Google avait contesté l'obligation de publier ce jugement sur sa page d'accueil, mais vendredi un tribunal belge a rejeté sa contestation. Google était menacé d'une amende d'un demi-million d'euros par jour s'il ne se conformait pas au jugement.

Le 5 septembre dernier, un tribunal de Bruxelles a exigé que Google News retire de son service tous les articles, photographies et graphiques qui appartiennent aux éditeurs belges. Le service Google News, lancé en début d'année, est offert dans 30 pays et il permet à l'internaute d'obtenir instantanément toutes les nouvelles du monde grâce à un énorme outil de recherche qui recense les principaux titres des médias.

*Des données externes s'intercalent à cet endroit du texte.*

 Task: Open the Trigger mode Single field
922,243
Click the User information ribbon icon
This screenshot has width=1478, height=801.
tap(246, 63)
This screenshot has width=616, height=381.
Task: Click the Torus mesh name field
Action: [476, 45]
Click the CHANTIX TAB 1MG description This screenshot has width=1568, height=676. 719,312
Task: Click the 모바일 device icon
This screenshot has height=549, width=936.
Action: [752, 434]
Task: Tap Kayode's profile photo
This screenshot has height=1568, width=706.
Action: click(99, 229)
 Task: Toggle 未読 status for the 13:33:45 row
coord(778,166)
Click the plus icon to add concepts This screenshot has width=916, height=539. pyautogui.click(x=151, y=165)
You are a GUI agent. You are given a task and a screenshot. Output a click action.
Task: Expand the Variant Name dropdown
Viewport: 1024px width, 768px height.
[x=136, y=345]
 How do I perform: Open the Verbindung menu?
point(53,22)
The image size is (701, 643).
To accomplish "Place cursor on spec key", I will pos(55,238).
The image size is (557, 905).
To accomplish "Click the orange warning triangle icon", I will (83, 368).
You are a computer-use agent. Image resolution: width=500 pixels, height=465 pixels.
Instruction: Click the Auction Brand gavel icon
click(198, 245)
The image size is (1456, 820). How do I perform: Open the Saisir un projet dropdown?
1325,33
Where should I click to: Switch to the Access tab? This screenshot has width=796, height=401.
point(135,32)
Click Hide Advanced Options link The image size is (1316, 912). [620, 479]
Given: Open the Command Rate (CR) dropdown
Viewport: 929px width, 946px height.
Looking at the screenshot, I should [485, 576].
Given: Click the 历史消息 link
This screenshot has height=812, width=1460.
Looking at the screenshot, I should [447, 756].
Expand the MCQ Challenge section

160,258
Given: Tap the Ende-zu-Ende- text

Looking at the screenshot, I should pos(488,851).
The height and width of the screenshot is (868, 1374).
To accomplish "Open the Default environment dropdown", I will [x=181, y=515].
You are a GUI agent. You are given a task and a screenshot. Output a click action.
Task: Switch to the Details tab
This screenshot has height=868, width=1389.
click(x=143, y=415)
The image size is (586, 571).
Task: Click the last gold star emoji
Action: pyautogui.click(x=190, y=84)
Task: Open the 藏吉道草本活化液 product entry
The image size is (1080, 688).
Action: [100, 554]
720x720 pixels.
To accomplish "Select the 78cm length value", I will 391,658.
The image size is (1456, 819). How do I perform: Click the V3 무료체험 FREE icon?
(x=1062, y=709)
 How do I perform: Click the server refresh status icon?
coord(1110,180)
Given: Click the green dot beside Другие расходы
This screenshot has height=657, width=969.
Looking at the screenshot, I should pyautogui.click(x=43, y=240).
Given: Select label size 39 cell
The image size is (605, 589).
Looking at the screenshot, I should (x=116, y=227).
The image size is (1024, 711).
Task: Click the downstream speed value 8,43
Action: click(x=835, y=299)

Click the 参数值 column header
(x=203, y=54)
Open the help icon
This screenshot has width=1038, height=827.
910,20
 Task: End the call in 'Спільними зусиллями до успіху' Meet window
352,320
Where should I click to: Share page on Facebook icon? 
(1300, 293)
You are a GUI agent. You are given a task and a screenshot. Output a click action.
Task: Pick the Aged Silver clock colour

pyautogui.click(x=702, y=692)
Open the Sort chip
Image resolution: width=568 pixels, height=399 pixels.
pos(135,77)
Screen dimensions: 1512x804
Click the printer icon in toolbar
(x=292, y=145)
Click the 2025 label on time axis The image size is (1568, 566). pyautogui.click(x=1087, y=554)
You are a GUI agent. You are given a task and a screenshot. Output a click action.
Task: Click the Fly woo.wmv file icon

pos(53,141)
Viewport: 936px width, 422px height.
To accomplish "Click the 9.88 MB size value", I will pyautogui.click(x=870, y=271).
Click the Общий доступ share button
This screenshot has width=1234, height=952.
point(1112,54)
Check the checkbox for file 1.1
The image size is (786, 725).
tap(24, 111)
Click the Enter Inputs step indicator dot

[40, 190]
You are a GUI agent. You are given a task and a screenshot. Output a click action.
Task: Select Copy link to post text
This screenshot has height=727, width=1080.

Cette façon de procéder a été contestée par des journaux belges, qui faisaient valoir que Google indexait leurs articles sans avoir obtenu leur permission. Un tribunal belge a donc donné raison aux éditeurs. La semaine dernière Google s'était conformé à la partie du jugement exigeant qu'il retire de son service les références aux journaux belges, mais il contestait l'obligation de publier le jugement sur sa page d'accueil.

Une autre étape juridique doit se jouer le 24 novembre alors que Google entend contester le jugement sur le fond.

Cette histoire continue à provoquer la discussion dans le monde des médias. Google fait valoir qu'en indexant les articles des autres médias, il envoie les internautes qui veulent en savoir plus vers les sites Internet de ces médias, augmentant ainsi l'affluence sur ces sites. Cet argument est accepté par un journal comme Le Monde, qui estime en effet que lorsque Google indexe ses articles, les visites sur son propre site augmentent.

Mais d'autres journaux continuent la guerre. Réunis depuis cinq jours à Bucarest l'Union internationale de la presse francophone (UPF) a déclaré dimanche, par la voix de son président, Hervé Bourges, qu'il fallait créer «une alternative à la logique de Google».

Accompagné du secrétaire général de l'Organisation internationale de la francophonie, Hervé Bourges a soutenu que la «méthode d'indexation» de Google conduit «à une grégarisation croissante», les internautes s'informant sur un nombre de plus en plus réduit de médias et de sujets, cela au détriment des pays du sud, «sauf sur les rares sujets sur lesquels un grand nombre de médias internationaux s'expriment, et c'est alors rarement à leur avantage», soutient-il.